[start Records provided]

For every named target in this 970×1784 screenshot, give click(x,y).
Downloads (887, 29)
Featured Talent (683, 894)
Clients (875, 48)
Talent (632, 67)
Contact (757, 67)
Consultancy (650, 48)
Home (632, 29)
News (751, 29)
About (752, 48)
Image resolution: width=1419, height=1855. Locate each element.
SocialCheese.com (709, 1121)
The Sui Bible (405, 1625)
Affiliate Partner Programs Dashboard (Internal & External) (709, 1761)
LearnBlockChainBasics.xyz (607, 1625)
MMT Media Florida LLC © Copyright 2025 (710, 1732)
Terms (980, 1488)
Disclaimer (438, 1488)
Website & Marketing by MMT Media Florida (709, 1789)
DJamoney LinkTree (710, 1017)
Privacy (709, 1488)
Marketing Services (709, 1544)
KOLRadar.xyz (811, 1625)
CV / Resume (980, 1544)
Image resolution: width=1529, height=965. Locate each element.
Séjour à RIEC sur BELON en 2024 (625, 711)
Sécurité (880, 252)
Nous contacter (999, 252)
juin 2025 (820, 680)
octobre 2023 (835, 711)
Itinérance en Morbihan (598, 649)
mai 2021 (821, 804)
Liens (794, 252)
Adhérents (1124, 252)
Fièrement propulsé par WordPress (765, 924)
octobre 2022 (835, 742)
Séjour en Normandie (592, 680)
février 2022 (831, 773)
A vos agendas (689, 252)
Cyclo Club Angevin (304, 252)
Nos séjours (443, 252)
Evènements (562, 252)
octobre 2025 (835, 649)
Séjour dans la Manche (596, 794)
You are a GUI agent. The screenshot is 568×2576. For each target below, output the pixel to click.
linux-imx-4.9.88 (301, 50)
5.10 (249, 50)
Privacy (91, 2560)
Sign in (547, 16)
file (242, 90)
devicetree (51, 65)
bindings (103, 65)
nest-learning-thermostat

[end Records provided]

* **Stated exercise**
Rewrite all of the records above, replacing "Locate each element" with "Find each element" everywhere it occurs and leaving everything else unchanged.

* **Response below**
For every named target in this 970×1784 screenshot, give click(x,y).
Downloads (887, 29)
Featured Talent (683, 894)
Clients (875, 48)
Talent (632, 67)
Contact (757, 67)
Consultancy (650, 48)
Home (632, 29)
News (751, 29)
About (752, 48)
Image resolution: width=1419, height=1855. Find each element.
SocialCheese.com (709, 1121)
The Sui Bible (405, 1625)
Affiliate Partner Programs Dashboard (Internal & External) (709, 1761)
LearnBlockChainBasics.xyz (607, 1625)
MMT Media Florida LLC © Copyright 2025 (710, 1732)
Terms (980, 1488)
Disclaimer (438, 1488)
Website & Marketing by MMT Media Florida (709, 1789)
DJamoney LinkTree (710, 1017)
Privacy (709, 1488)
Marketing Services (709, 1544)
KOLRadar.xyz (811, 1625)
CV / Resume (980, 1544)
Image resolution: width=1529, height=965. Find each element.
Séjour à RIEC sur BELON en 2024 (625, 711)
Sécurité (880, 252)
Nous contacter (999, 252)
juin 2025 (820, 680)
octobre 2023 (835, 711)
Itinérance en Morbihan (598, 649)
mai 2021 (821, 804)
Liens (794, 252)
Adhérents (1124, 252)
Fièrement propulsé par WordPress (765, 924)
octobre 2022 (835, 742)
Séjour en Normandie (592, 680)
février 2022 (831, 773)
A vos agendas (689, 252)
Cyclo Club Angevin (304, 252)
Nos séjours (443, 252)
Evènements (562, 252)
octobre 2025 (835, 649)
Séjour dans la Manche (596, 794)
You are a GUI agent. The screenshot is 568×2576. For each target below, output the pixel to click.
linux-imx-4.9.88 (301, 50)
5.10 (249, 50)
Privacy (91, 2560)
Sign in (547, 16)
file (242, 90)
devicetree (51, 65)
bindings (103, 65)
nest-learning-thermostat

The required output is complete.